The models were also poor at predicting mortality when analyzing patients stratified by age or disease pathology. Therefore new models need to include patients of all ages and encompassing a wide breadth of indications for surgery, if they can be applicable to these subgroups. Furthermore, new outcome predictive variables are becoming readily available, for example, sarcopenia, which can be demonstrated on preoperative computer tomography, has been shown to have a negative effect on postoperative outcomes [24,25,26,27].
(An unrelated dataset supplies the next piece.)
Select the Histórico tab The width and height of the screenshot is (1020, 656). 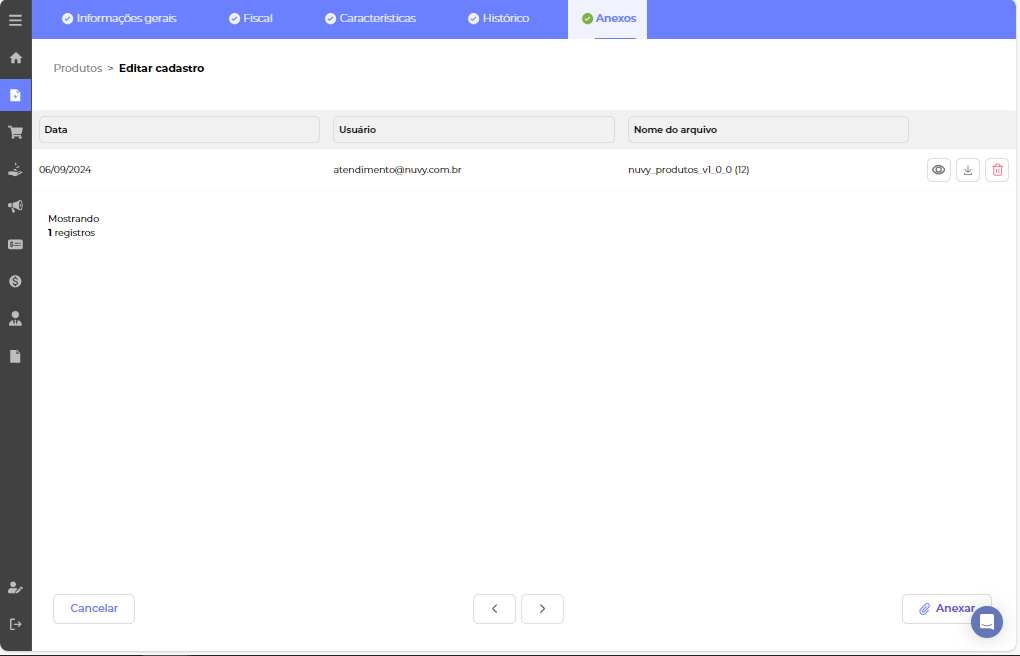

There are several limitations in our study. Firstly, this is a single institution study based in a tertiary colorectal specialist center, and the results may not be generalizable to other hospitals who have adopted ERAS care protocols. Second, the performance of any mortality predictive model is dependent on the number of events, and in particular, deaths. The mortality and morbidity rates of patients undergoing surgery with ERAS were relatively small and therefore validation through a much larger dataset is required as described above. Third, we substituted normal values for missing data, although this represented less than 0.03% of the overall data. Finally, in order to confirm our hypothesis that traditional risk models to do not accurately predict short-term perioperative outcomes, other institutions who practice ERAS, have a large proportion of laparoscopic surgery and maintain prospective databases need to analyze the validity of the models tested in this study using their dataset.

Conclusions

As time passes and surgical technique and postoperative recovery pathways reduce the physiological insult of surgery, we will find that the models based on these early data will loose validity. The existing perioperative risk prediction scores overestimate morbidity and mortality in patients undergoing colorectal surgery within an enhanced recovery program. New models are required based on prospectively collected data across multiple centers performing cases both laparoscopically and with enhanced recovery-based care this would fall in line more with the ACS-NSQIP database producing a more reliable and accurate tool for risk prediction in the UK setting.